Information supplied:
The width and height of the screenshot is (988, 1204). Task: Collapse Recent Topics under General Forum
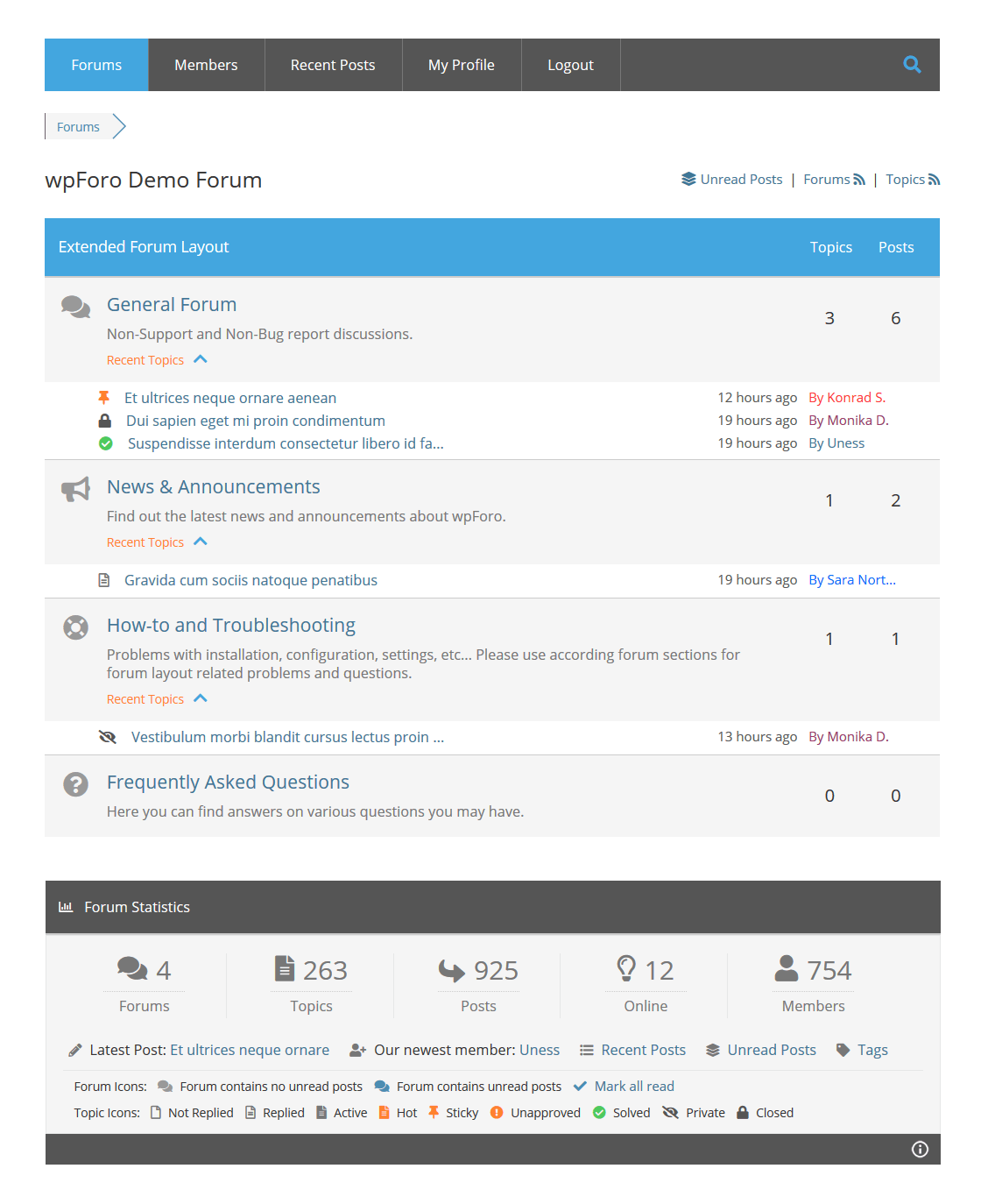[x=201, y=359]
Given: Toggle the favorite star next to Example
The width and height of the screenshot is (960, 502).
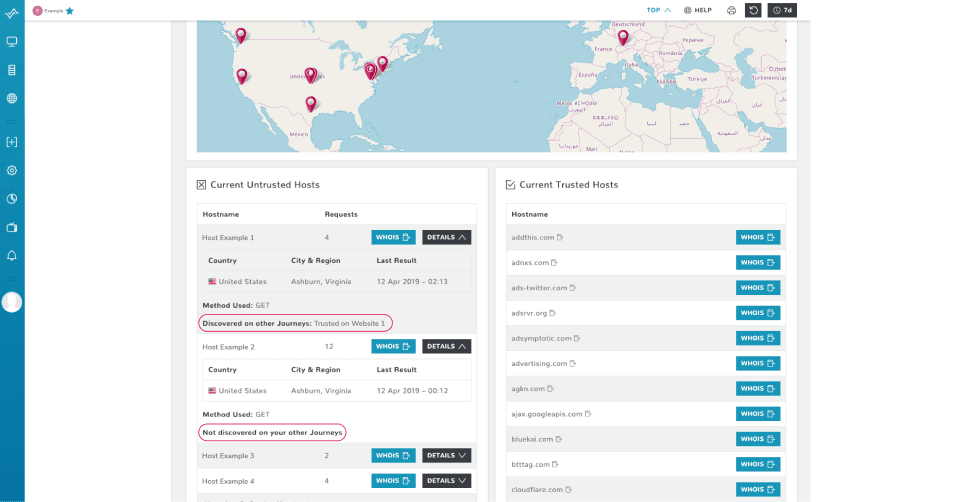Looking at the screenshot, I should (x=70, y=11).

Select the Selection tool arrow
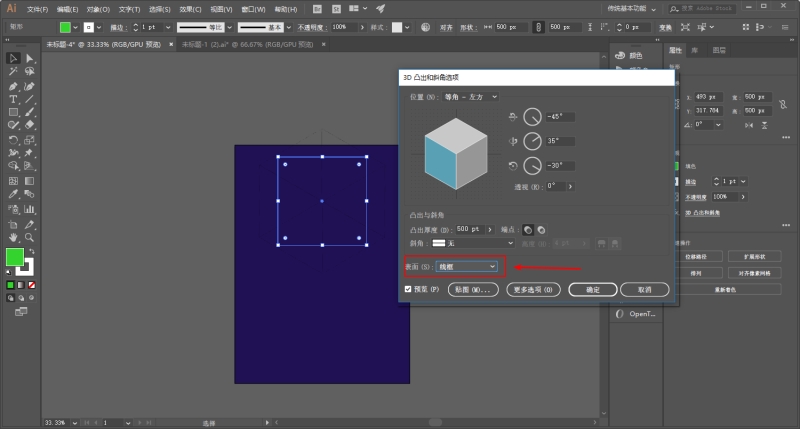(13, 58)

Your instructions: Transcribe the records verbatim and omit the images.

Task result:
The width and height of the screenshot is (988, 1204). Task: Collapse Recent Topics under General Forum
[x=201, y=359]
Given: Toggle the favorite star next to Example
The width and height of the screenshot is (960, 502).
Looking at the screenshot, I should (x=70, y=11).

Select the Selection tool arrow
(13, 58)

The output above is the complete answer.